Afferma: “In questi tempi l’acqua è la cosa più preziosa e deve esserci in ogni casa ma sfortunatamente di solito non l’abbiamo per nulla”.

Al – Zaalan prosegue: ‘La famiglia viveva con una piccola entrata del mio figlio maggiore Ahmed, che vendeva boccette di profumo in una strada principale. Ma da lunedì nessuno di noi ha attraversato la porta per uscire”. Ora la sua unica fonte di reddito proviene da una sovvenzione dell’organizzazione benefica britannica Oxfam International che le fornisce la modesta cifra di 30 euro al mese.

“Ho solo la mia famiglia – prosegue – e non ho intenzione di perdere nessuno di loro.”

Cosa ha portato all’epidemia?

Il dottor Yasser Jamei, responsabile del Gaza Community Mental Health Program, il più grande istituto palestinese della Striscia di Gaza per la salute mentale, ha raccontato come i funzionari siano venuti a conoscenza della diffusione inosservata del coronavirus abbastanza per caso.

Jamei riporta una sinossi dal tracciamento dei contatti,

lunedì 24 agosto 2020 drammatiche notizie per la popolazione nella Striscia di Gaza. Quel giorno, l’ospedale Makassed di Gerusalemme ha informato le autorità sanitarie che una donna di Gaza che era presente all’ospedale è risultata positiva al COVID-19. La donna era lì per fare compagnia alla figlia malata che aveva ricevuto un permesso per uscire da Gaza per motivi umanitari. Erano arrivate a Gerusalemme sei giorni prima. Il ministero della salute di Gaza ha contattato la famiglia della donna che vive nel campo profughi di Maghazi, nella parte centrale della Striscia, e ha sottoposto al test i suoi familiari. Quattro di loro sono risultati positivi, di cui uno è proprietario di un supermercato. Un altro lavora in una scuola.

Poco prima di lasciare Gaza, la donna risultata positiva a Gerusalemme aveva partecipato a un matrimonio. Le grandi feste erano state vietate, ma poche settimane prima [della sua partenza, ndtr.] le autorità locali hanno adottato misure diverse al fine di allentare le restrizioni. Ciò era stato giustificato dal fatto che Gaza veniva considerata libera da COVID. Le moschee sono state riaperte. Sono state permesse le riunioni e nella prima settimana di agosto gli studenti sono rientrati a scuola”.

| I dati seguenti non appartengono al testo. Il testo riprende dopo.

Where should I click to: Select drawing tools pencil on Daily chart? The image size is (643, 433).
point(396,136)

Subire la pandemia sotto l’occupazione

Per buona parte dell’estate abbiamo riferito dello sbalorditivo aumento del numero di nuovi casi giornalieri in Cisgiordania, dove si è verificata una seconda ondata più virulenta del coronavirus. L’OMS riferisce che, soltanto in agosto, il numero totale di coloro che sono risultati positivi in tutti i territori palestinesi occupati è raddoppiato da 15.201 a 31.929. La maggior parte dell’incremento interessa la Cisgiordania.

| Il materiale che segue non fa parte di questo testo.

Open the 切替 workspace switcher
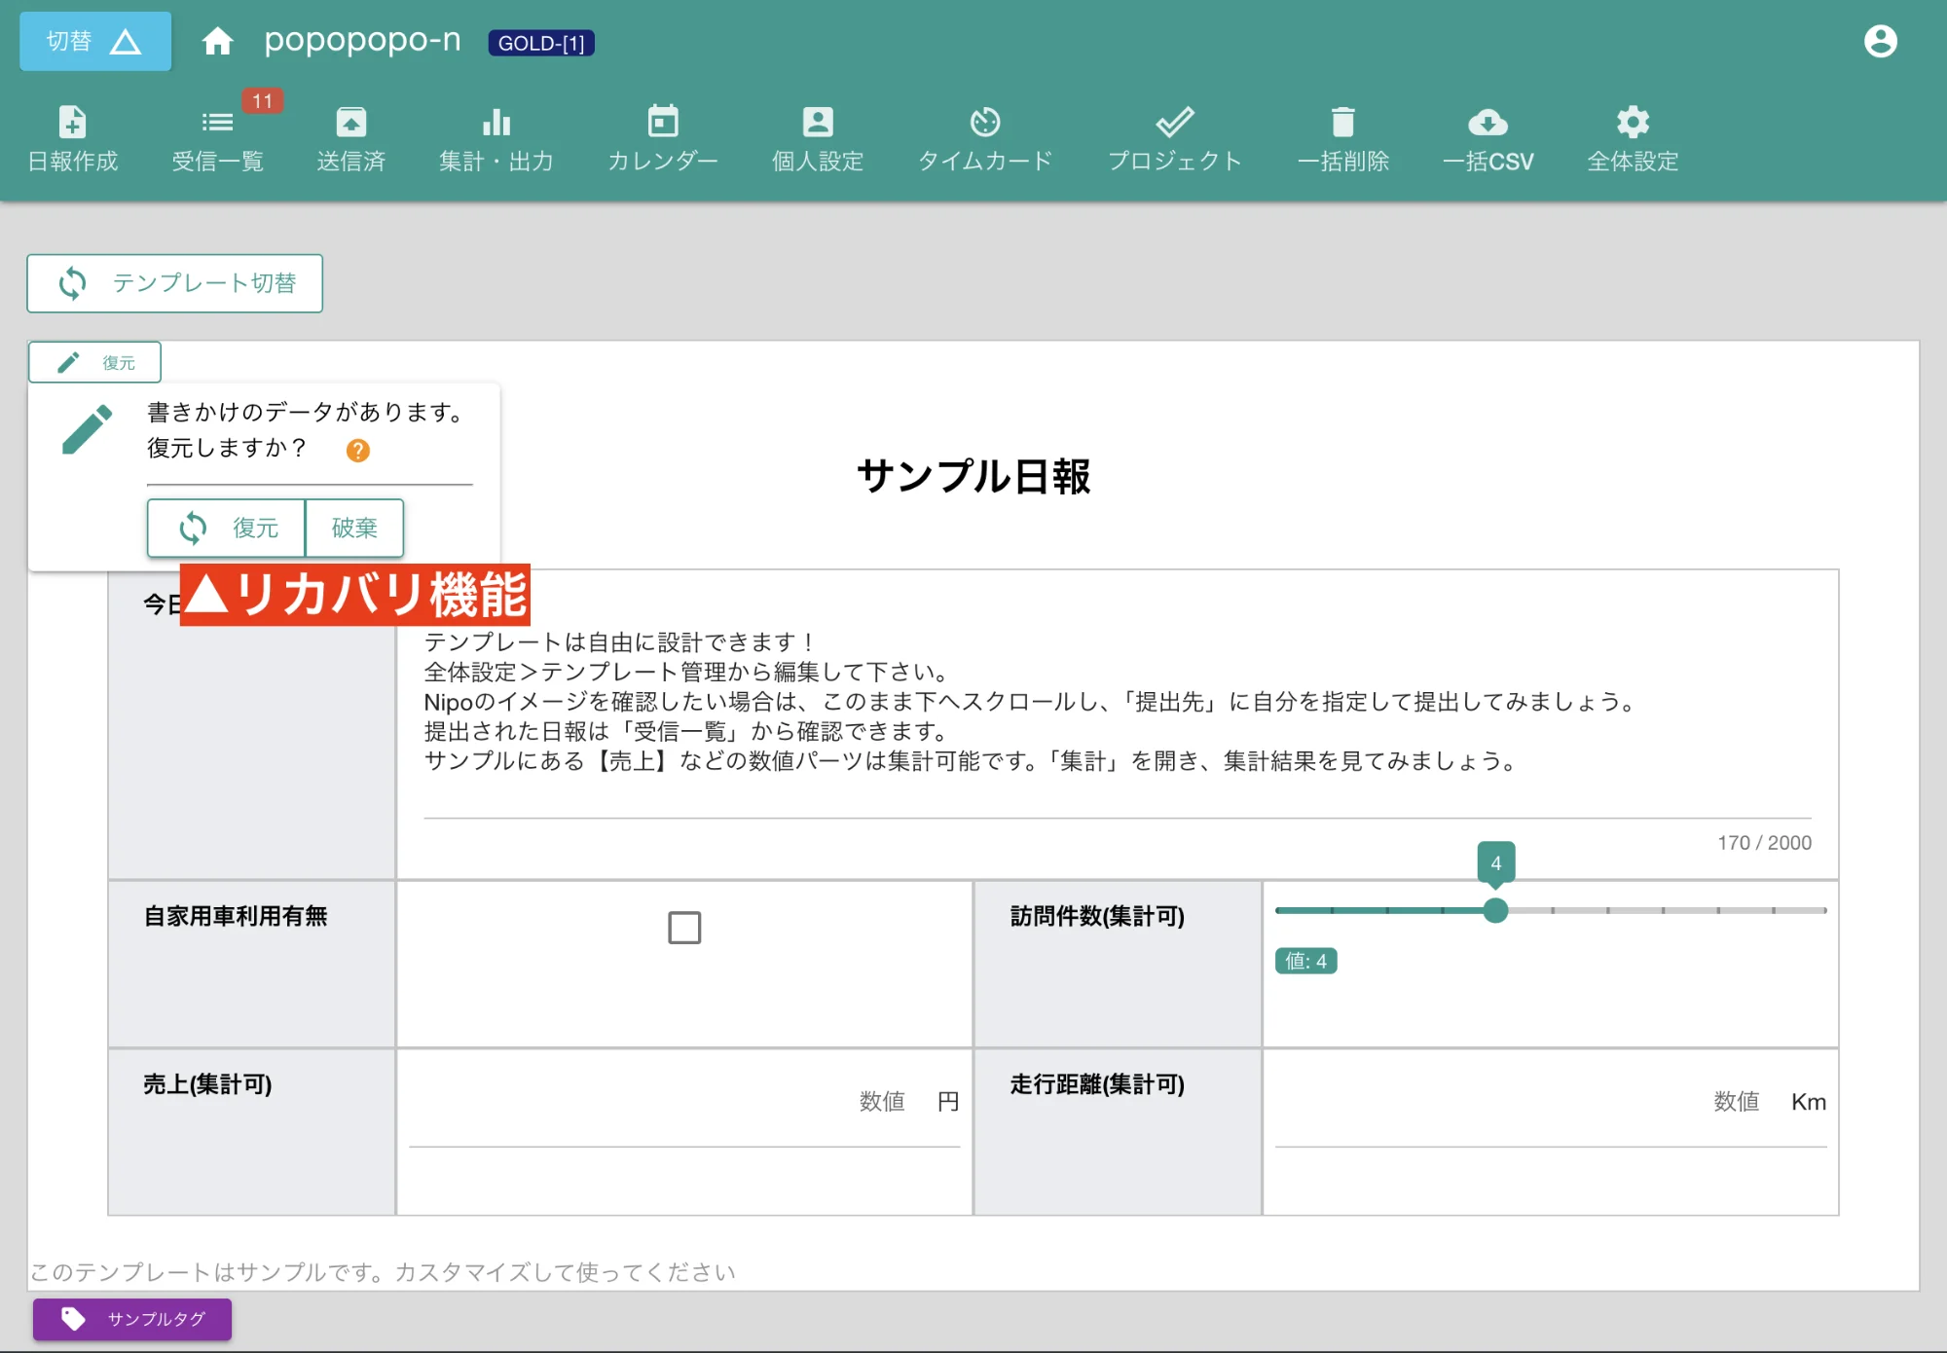Image resolution: width=1947 pixels, height=1353 pixels. coord(94,41)
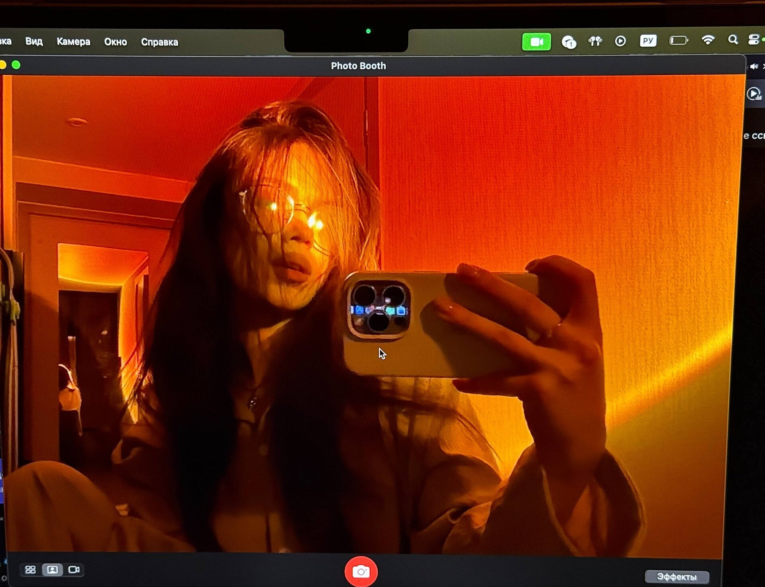Screen dimensions: 765x587
Task: Open the Вид menu
Action: (x=34, y=41)
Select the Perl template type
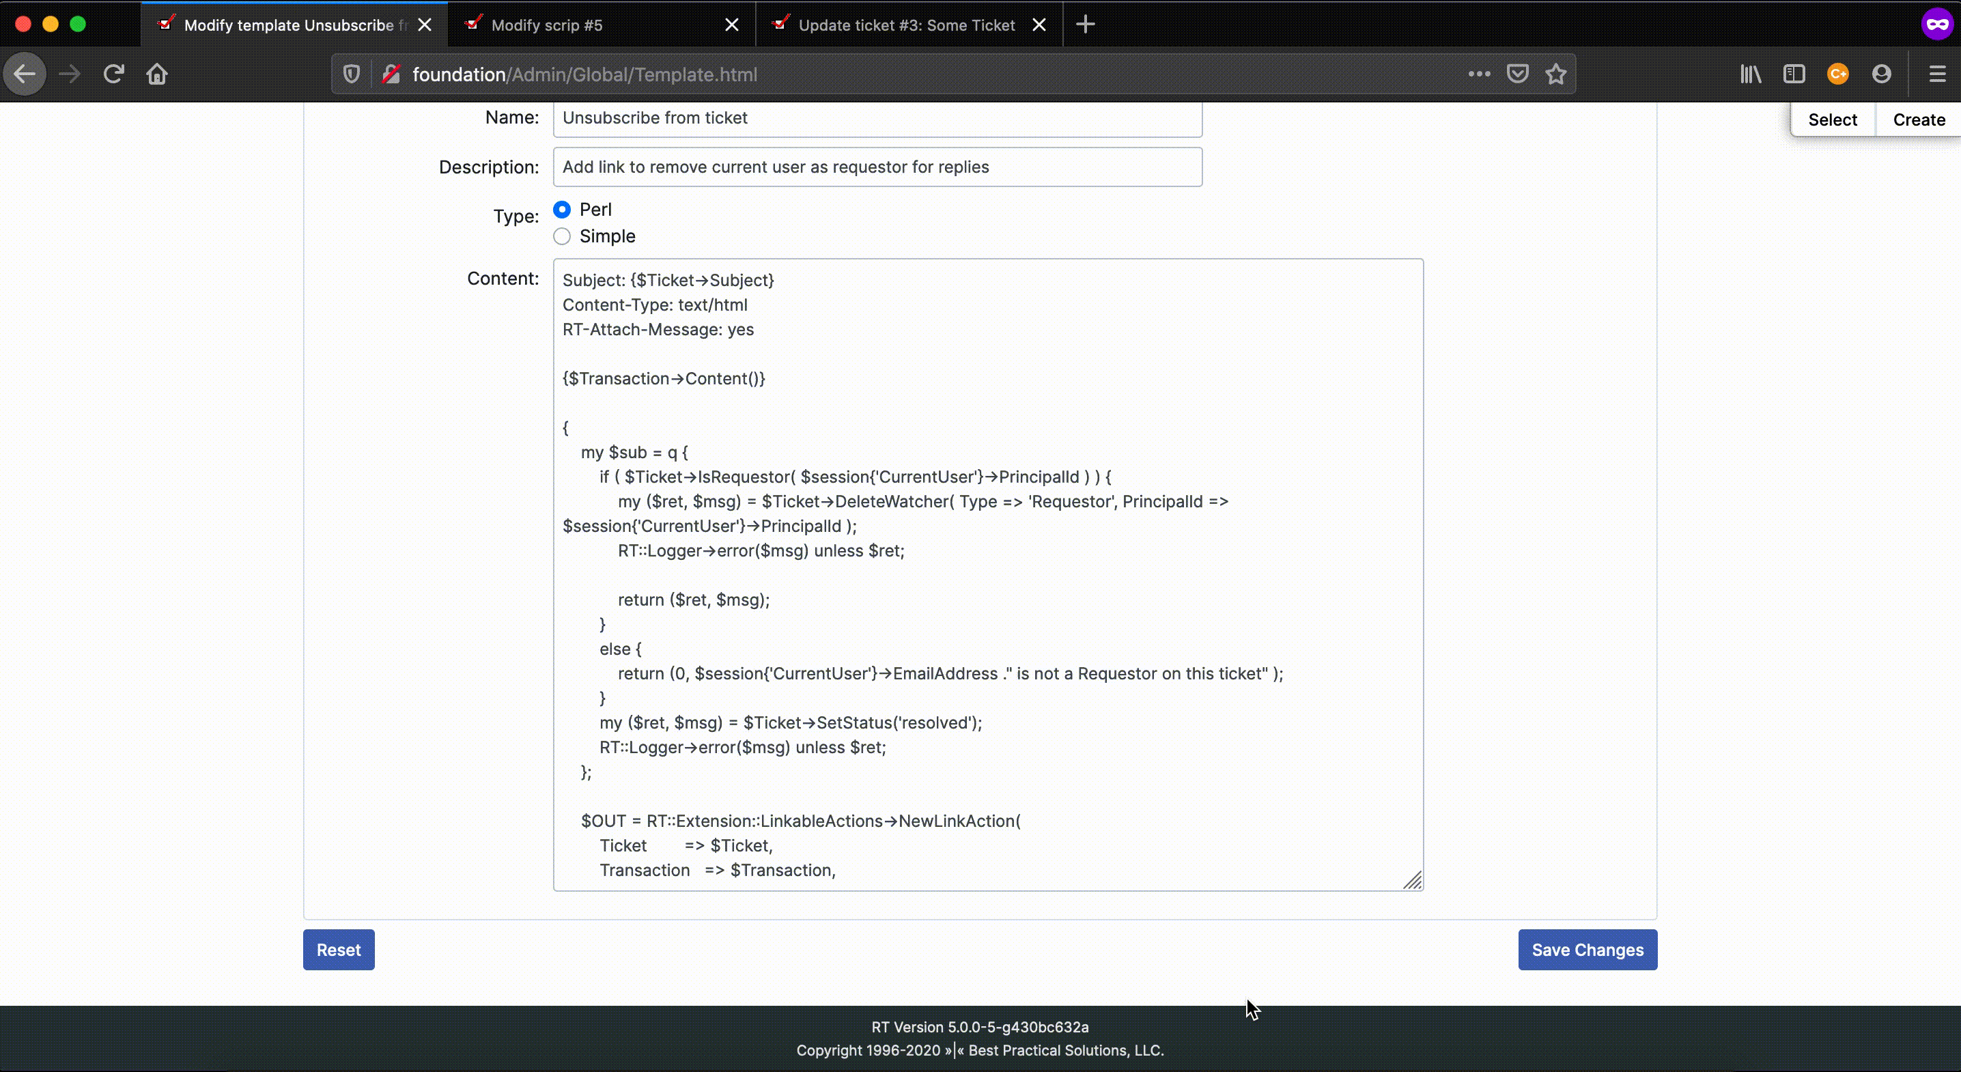This screenshot has width=1961, height=1072. tap(562, 209)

Questa settimana la corrispondente di Mondoweiss, Yumna Patel, ha pubblicato un secondo video della sua serie in cinque parti che racconta come i palestinesi stanno subendo la pandemia sotto l’occupazione. La sua ultima puntata ci porta al villaggio di al-Walaja, nei pressi di Betlemme, che si trova nell’Area C della Cisgiordania [area sotto esclusivo controllo israeliano, ndtr.], e osserva che “all’Autorità Nazionale Palestinese è stato qui impedito di portare aiuto con interventi di contenimento” e che il governo israeliano “non ha fornito nulla” ai palestinesi “in termini di test, trattamento o contenimento del coronavirus”.

Patel riferisce:

Immagina di essere lasciato a difenderti da solo contro il coronavirus mentre la tua casa è minacciata di demolizione e la tua famiglia vive sotto l’occupazione militare.

Questa è la realtà per i palestinesi che vivono nel villaggio di Al-Walaja, annidato tra le colline di Betlemme e Gerusalemme, nel sud della Cisgiordania occupata”.